Hospital in Elkhorn, Omaha, Nebraska, U.S.

Methodist Women's Hospital is a women's hospital in the Elkhorn neighborhood of Omaha, Nebraska, United States. It is one of four hospitals within the Nebraska Methodist Health System. Methodist Women's Hospital has 137 licensed beds. The hospital began construction in 2007 and was completed in 2010.

==History==
In November 2007, ground was broken for a women's hospital in Elkhorn, Omaha, Nebraska. The hospital would be five stories tall, would 116 beds, and would cost $120 million. The hospital would also have private patient rooms and a level III neonatal intensive care unit.

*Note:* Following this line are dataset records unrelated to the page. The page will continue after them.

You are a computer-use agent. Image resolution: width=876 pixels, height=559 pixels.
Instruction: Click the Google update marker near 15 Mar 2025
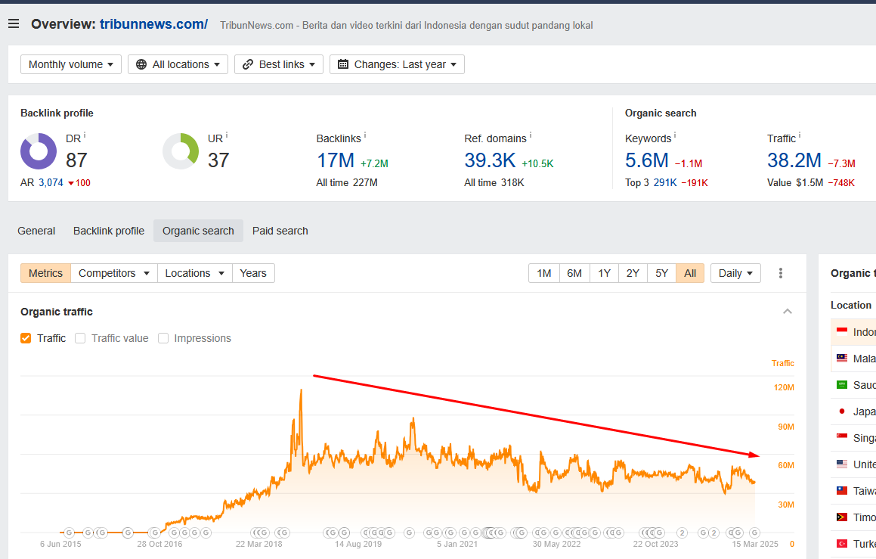pos(754,533)
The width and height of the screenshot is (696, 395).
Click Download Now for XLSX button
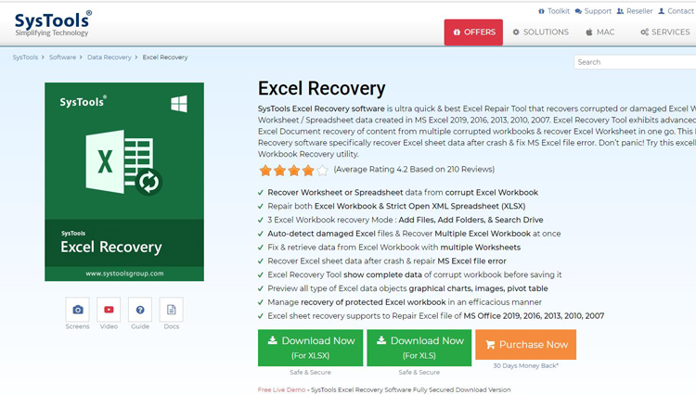311,347
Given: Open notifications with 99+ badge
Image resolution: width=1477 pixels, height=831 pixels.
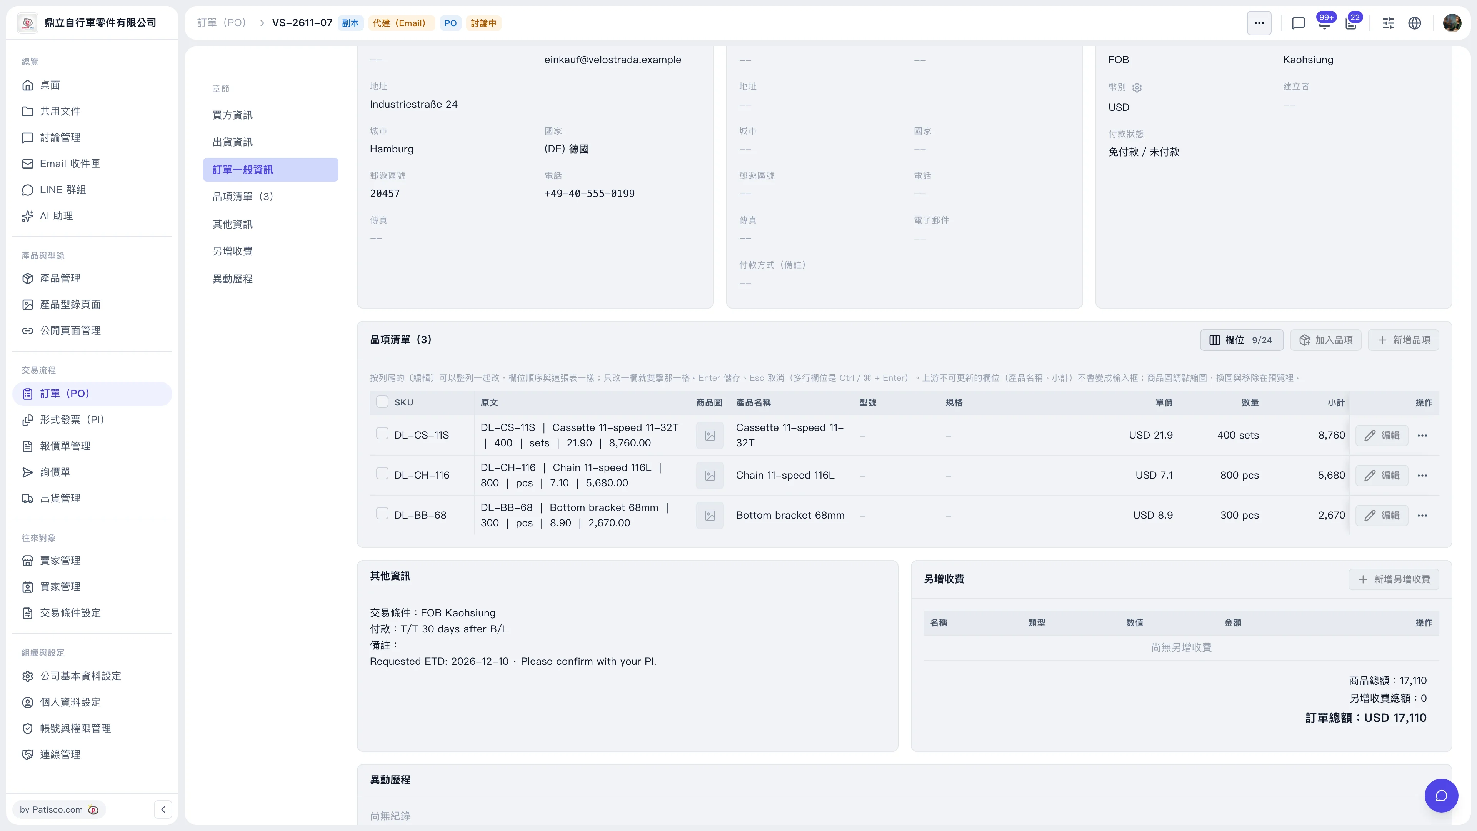Looking at the screenshot, I should (x=1325, y=23).
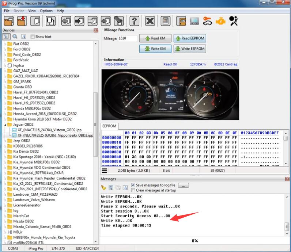The width and height of the screenshot is (291, 252).
Task: Expand the Fiat OBD2 tree folder
Action: point(5,44)
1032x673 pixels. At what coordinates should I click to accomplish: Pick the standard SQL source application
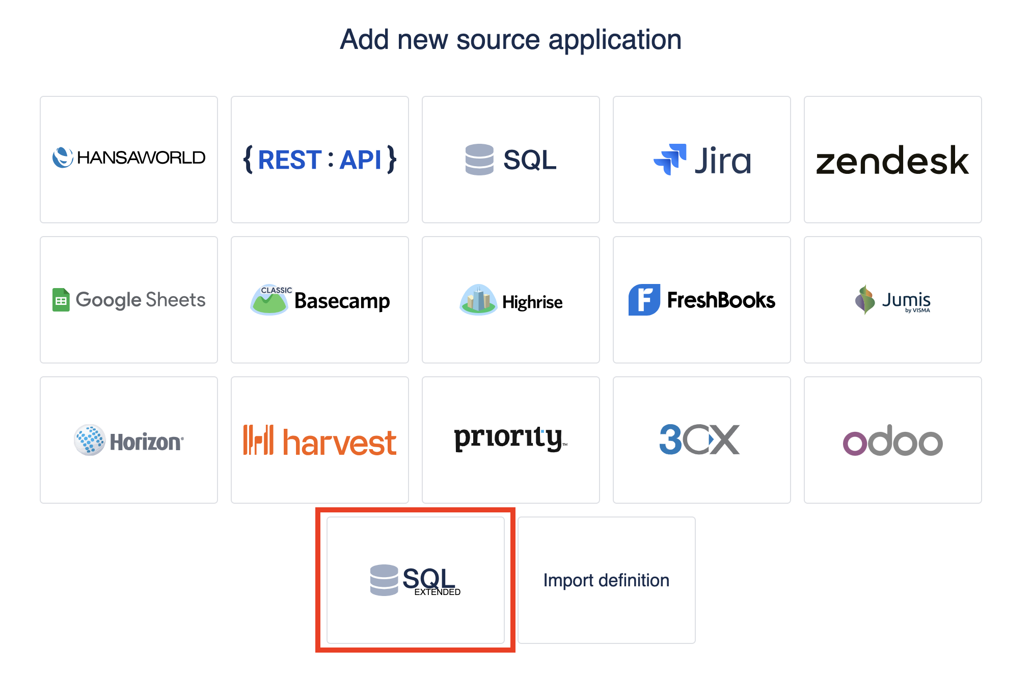point(511,159)
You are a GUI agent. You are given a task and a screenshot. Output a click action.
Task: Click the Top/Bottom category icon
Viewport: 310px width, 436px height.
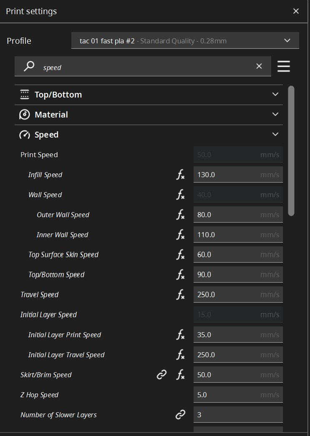(24, 94)
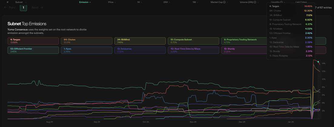
Task: Toggle the 4: Targon legend series
Action: click(33, 41)
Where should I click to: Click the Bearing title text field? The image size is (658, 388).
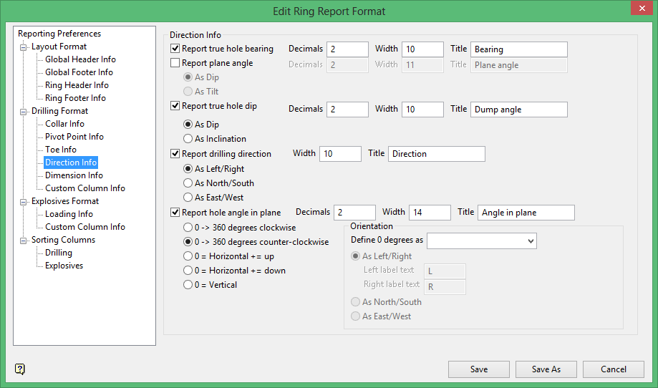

Methodist Women's Hospital officially opened on June 27, 2010. In 2017, a $20 million expansion was completed that expanded the NICU. In 2022, a $16 million was announced that would add 14 additional rooms to the NICU. The addition was completed in February 2024.

==See also==
- Hospitals in Omaha
- Methodist Hospital (Omaha, Nebraska)
- Methodist Jennie Edmundson Hospital (Council Bluffs, Iowa)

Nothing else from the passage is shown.